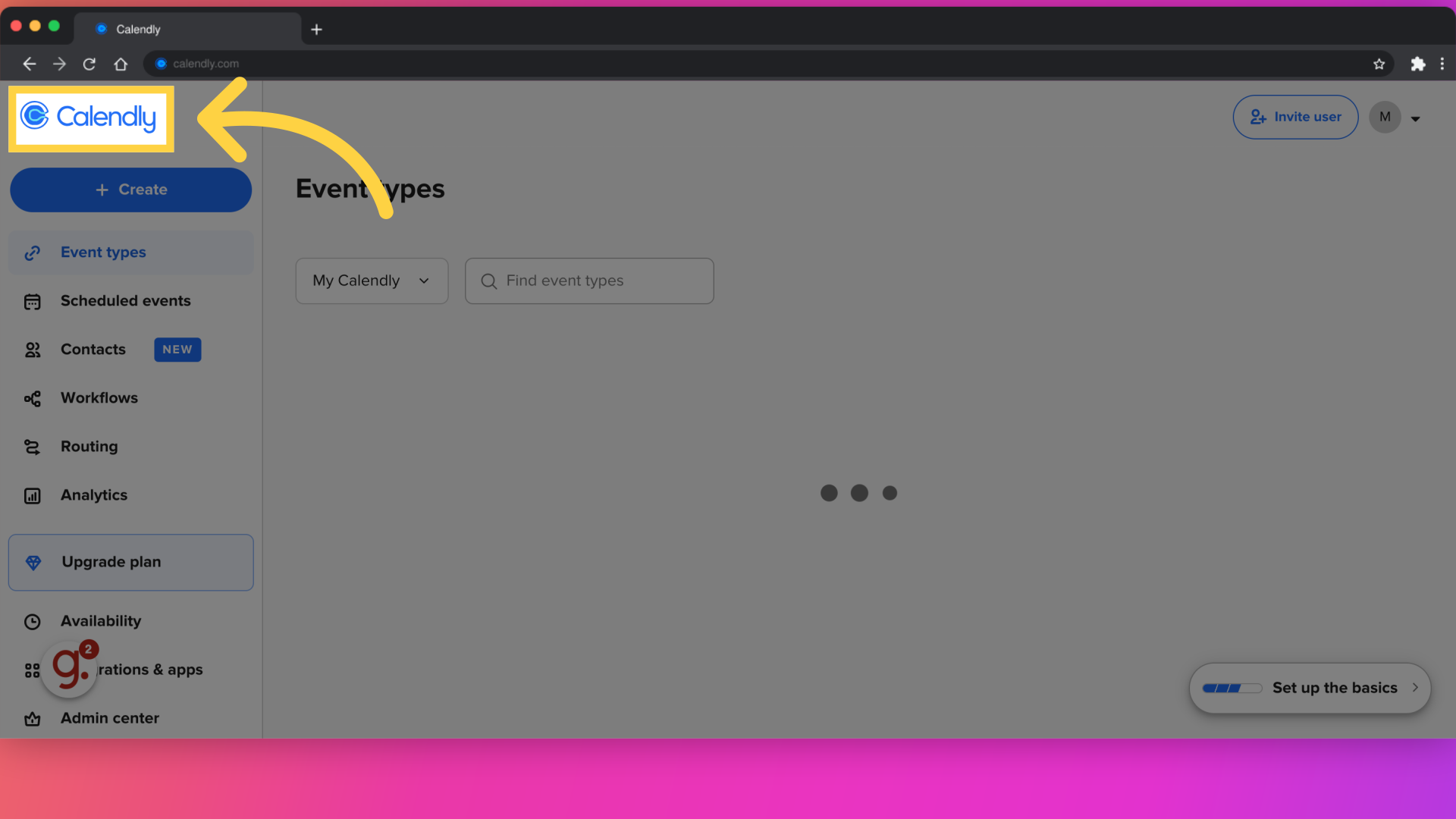Click the Create new event button
This screenshot has height=819, width=1456.
point(131,190)
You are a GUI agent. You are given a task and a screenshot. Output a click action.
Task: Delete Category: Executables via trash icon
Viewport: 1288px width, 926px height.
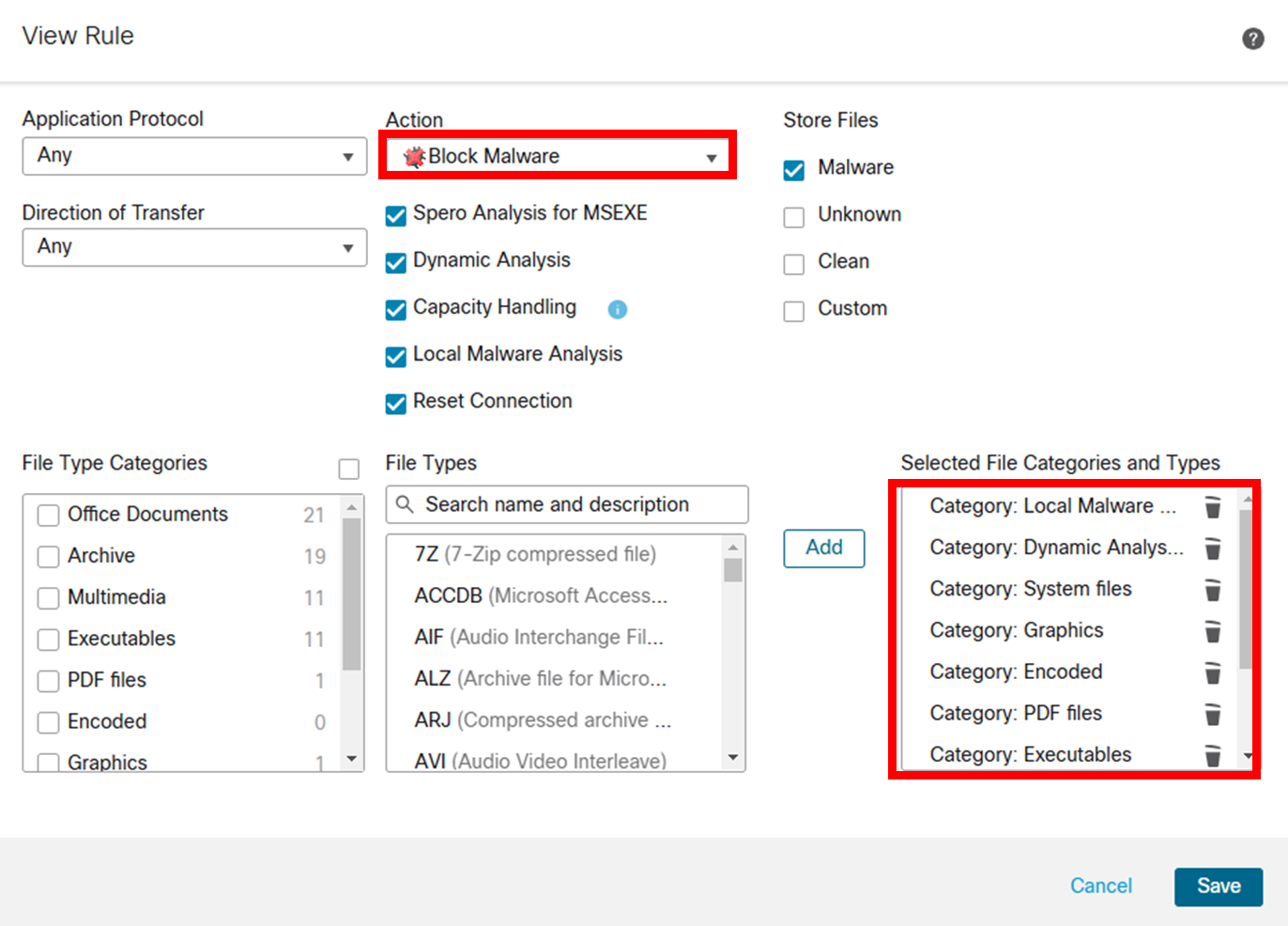[x=1213, y=755]
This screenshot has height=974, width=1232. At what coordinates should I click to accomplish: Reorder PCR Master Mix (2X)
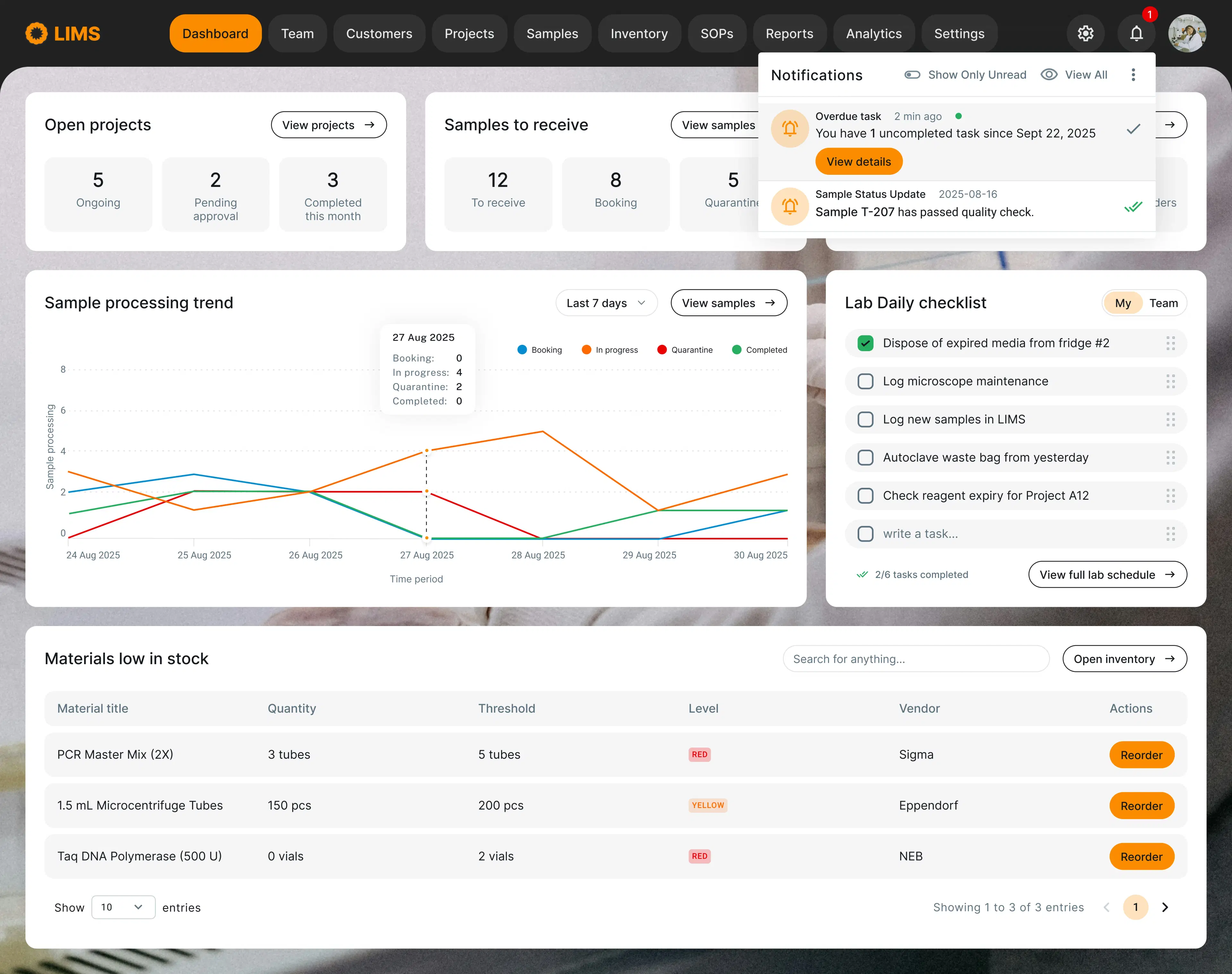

Requirements ::
Copy all of the lines above word for word, leaving out the pictures.

Written reply ::
Click the Create new event button
This screenshot has height=819, width=1456.
point(131,190)
You are a GUI agent. You are given a task and a screenshot. Output a click action.
Task: Delete Category: Executables via trash icon
Viewport: 1288px width, 926px height.
[x=1213, y=755]
This screenshot has height=974, width=1232. At what coordinates should I click to accomplish: Reorder PCR Master Mix (2X)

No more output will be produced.